» Exercise requirements
Reproduce the following data line for line, without any changes.

» Stored records
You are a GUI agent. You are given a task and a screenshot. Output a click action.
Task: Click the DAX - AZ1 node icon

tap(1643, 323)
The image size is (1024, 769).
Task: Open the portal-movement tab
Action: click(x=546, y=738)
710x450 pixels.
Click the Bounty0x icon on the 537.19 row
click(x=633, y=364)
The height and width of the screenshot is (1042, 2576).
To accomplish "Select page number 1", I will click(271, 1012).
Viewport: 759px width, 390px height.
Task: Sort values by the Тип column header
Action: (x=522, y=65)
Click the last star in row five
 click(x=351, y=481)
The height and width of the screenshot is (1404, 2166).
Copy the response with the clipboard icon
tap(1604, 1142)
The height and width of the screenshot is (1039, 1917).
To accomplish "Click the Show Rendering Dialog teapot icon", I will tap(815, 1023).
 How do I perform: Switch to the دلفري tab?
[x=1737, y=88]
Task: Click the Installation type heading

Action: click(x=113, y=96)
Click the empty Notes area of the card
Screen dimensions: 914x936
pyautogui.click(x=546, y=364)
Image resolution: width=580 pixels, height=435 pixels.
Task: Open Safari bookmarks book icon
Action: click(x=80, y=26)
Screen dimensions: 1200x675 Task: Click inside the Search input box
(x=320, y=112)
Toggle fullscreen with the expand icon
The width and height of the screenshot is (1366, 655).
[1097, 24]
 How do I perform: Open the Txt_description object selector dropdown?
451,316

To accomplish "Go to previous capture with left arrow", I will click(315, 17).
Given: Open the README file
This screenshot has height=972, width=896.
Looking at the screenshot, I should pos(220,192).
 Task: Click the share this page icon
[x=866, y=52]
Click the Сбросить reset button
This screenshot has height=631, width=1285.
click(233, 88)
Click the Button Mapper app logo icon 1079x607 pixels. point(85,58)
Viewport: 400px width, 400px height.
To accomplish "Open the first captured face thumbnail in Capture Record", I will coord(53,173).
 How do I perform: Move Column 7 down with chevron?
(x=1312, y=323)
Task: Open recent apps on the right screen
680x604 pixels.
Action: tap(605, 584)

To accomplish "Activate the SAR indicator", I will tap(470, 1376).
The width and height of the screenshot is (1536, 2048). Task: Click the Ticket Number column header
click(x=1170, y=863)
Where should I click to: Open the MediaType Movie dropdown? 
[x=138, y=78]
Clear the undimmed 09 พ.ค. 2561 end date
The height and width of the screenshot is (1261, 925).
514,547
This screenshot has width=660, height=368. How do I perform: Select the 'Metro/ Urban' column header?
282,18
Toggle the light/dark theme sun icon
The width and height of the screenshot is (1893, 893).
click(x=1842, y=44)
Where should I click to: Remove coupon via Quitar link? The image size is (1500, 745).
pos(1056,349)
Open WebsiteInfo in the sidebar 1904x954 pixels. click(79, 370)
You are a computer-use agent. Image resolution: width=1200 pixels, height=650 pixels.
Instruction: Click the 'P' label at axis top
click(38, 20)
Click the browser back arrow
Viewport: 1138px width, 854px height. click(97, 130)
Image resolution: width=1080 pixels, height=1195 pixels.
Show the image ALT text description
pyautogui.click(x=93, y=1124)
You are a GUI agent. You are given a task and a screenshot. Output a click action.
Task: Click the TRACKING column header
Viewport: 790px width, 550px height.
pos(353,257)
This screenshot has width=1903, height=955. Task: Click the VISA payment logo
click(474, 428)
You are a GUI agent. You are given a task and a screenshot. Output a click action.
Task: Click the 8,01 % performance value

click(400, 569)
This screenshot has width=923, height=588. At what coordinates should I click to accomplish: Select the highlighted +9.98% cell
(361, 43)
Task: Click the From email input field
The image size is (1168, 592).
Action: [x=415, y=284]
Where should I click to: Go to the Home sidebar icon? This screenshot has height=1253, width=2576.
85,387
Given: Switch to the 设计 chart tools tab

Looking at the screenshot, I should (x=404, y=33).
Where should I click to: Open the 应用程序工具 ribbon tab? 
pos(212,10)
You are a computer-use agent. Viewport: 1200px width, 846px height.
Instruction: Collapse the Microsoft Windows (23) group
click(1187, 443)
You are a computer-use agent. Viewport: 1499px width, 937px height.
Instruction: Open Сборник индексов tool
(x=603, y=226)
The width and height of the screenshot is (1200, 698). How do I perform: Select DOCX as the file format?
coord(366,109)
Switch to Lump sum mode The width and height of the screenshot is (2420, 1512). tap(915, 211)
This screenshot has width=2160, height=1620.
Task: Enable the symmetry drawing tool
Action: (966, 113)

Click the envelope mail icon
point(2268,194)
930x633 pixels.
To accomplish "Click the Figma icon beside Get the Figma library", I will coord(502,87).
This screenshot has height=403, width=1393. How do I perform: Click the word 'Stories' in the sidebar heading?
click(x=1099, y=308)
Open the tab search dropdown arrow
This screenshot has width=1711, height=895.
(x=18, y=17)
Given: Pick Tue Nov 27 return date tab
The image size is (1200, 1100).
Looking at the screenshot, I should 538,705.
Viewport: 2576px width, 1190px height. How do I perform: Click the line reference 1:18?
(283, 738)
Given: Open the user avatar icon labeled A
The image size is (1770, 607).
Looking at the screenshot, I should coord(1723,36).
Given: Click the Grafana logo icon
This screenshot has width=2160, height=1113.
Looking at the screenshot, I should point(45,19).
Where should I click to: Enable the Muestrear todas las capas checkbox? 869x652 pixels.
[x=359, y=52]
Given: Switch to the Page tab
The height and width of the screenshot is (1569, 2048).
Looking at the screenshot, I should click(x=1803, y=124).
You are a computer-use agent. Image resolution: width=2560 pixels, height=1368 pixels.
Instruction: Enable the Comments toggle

» Response below
You are a GUI agent. You are given a task and a screenshot. Output a click action.
Task: Click the DAX - AZ1 node icon

tap(1643, 323)
The image size is (1024, 769).
Task: Open the portal-movement tab
Action: click(x=546, y=738)
710x450 pixels.
Click the Bounty0x icon on the 537.19 row
click(x=633, y=364)
The height and width of the screenshot is (1042, 2576).
To accomplish "Select page number 1", I will click(271, 1012).
Viewport: 759px width, 390px height.
Task: Sort values by the Тип column header
Action: (x=522, y=65)
Click the last star in row five
 click(x=351, y=481)
The height and width of the screenshot is (1404, 2166).
Copy the response with the clipboard icon
tap(1604, 1142)
The height and width of the screenshot is (1039, 1917).
To accomplish "Click the Show Rendering Dialog teapot icon", I will tap(815, 1023).
 How do I perform: Switch to the دلفري tab?
[x=1737, y=88]
Task: Click the Installation type heading

Action: click(x=113, y=96)
Click the empty Notes area of the card
Screen dimensions: 914x936
pyautogui.click(x=546, y=364)
Image resolution: width=580 pixels, height=435 pixels.
Task: Open Safari bookmarks book icon
Action: click(x=80, y=26)
Screen dimensions: 1200x675 Task: Click inside the Search input box
(x=320, y=112)
Toggle fullscreen with the expand icon
The width and height of the screenshot is (1366, 655).
[1097, 24]
 How do I perform: Open the Txt_description object selector dropdown?
451,316

To accomplish "Go to previous capture with left arrow", I will click(315, 17).
Given: Open the README file
This screenshot has height=972, width=896.
Looking at the screenshot, I should pos(220,192).
 Task: Click the share this page icon
[x=866, y=52]
Click the Сбросить reset button
This screenshot has height=631, width=1285.
click(233, 88)
Click the Button Mapper app logo icon 1079x607 pixels. point(85,58)
Viewport: 400px width, 400px height.
To accomplish "Open the first captured face thumbnail in Capture Record", I will coord(53,173).
 How do I perform: Move Column 7 down with chevron?
(x=1312, y=323)
Task: Open recent apps on the right screen
680x604 pixels.
Action: tap(605, 584)

To accomplish "Activate the SAR indicator", I will tap(470, 1376).
The width and height of the screenshot is (1536, 2048). Task: Click the Ticket Number column header
click(x=1170, y=863)
Where should I click to: Open the MediaType Movie dropdown? 
[x=138, y=78]
Clear the undimmed 09 พ.ค. 2561 end date
The height and width of the screenshot is (1261, 925).
514,547
This screenshot has width=660, height=368. How do I perform: Select the 'Metro/ Urban' column header?
282,18
Toggle the light/dark theme sun icon
The width and height of the screenshot is (1893, 893).
click(x=1842, y=44)
Where should I click to: Remove coupon via Quitar link? The image size is (1500, 745).
pos(1056,349)
Open WebsiteInfo in the sidebar 1904x954 pixels. click(79, 370)
You are a computer-use agent. Image resolution: width=1200 pixels, height=650 pixels.
Instruction: Click the 'P' label at axis top
click(38, 20)
Click the browser back arrow
Viewport: 1138px width, 854px height. click(97, 130)
Image resolution: width=1080 pixels, height=1195 pixels.
Show the image ALT text description
pyautogui.click(x=93, y=1124)
You are a GUI agent. You are given a task and a screenshot. Output a click action.
Task: Click the TRACKING column header
Viewport: 790px width, 550px height.
pos(353,257)
This screenshot has width=1903, height=955. Task: Click the VISA payment logo
click(474, 428)
You are a GUI agent. You are given a task and a screenshot. Output a click action.
Task: Click the 8,01 % performance value

click(400, 569)
This screenshot has width=923, height=588. At what coordinates should I click to accomplish: Select the highlighted +9.98% cell
(361, 43)
Task: Click the From email input field
The image size is (1168, 592).
Action: [x=415, y=284]
Where should I click to: Go to the Home sidebar icon? This screenshot has height=1253, width=2576.
85,387
Given: Switch to the 设计 chart tools tab

Looking at the screenshot, I should (x=404, y=33).
Where should I click to: Open the 应用程序工具 ribbon tab? 
pos(212,10)
You are a computer-use agent. Viewport: 1200px width, 846px height.
Instruction: Collapse the Microsoft Windows (23) group
click(1187, 443)
You are a computer-use agent. Viewport: 1499px width, 937px height.
Instruction: Open Сборник индексов tool
(x=603, y=226)
The width and height of the screenshot is (1200, 698). How do I perform: Select DOCX as the file format?
coord(366,109)
Switch to Lump sum mode The width and height of the screenshot is (2420, 1512). tap(915, 211)
This screenshot has width=2160, height=1620.
Task: Enable the symmetry drawing tool
Action: (966, 113)

Click the envelope mail icon
point(2268,194)
930x633 pixels.
To accomplish "Click the Figma icon beside Get the Figma library", I will coord(502,87).
This screenshot has height=403, width=1393. How do I perform: Click the word 'Stories' in the sidebar heading?
click(x=1099, y=308)
Open the tab search dropdown arrow
This screenshot has width=1711, height=895.
(x=18, y=17)
Given: Pick Tue Nov 27 return date tab
The image size is (1200, 1100).
Looking at the screenshot, I should 538,705.
Viewport: 2576px width, 1190px height. How do I perform: Click the line reference 1:18?
(283, 738)
Given: Open the user avatar icon labeled A
The image size is (1770, 607).
Looking at the screenshot, I should coord(1723,36).
Given: Click the Grafana logo icon
This screenshot has width=2160, height=1113.
Looking at the screenshot, I should point(45,19).
Where should I click to: Enable the Muestrear todas las capas checkbox? 869x652 pixels.
[x=359, y=52]
Given: Switch to the Page tab
The height and width of the screenshot is (1569, 2048).
Looking at the screenshot, I should click(x=1803, y=124).
You are a computer-use agent. Image resolution: width=2560 pixels, height=1368 pixels.
Instruction: Enable the Comments toggle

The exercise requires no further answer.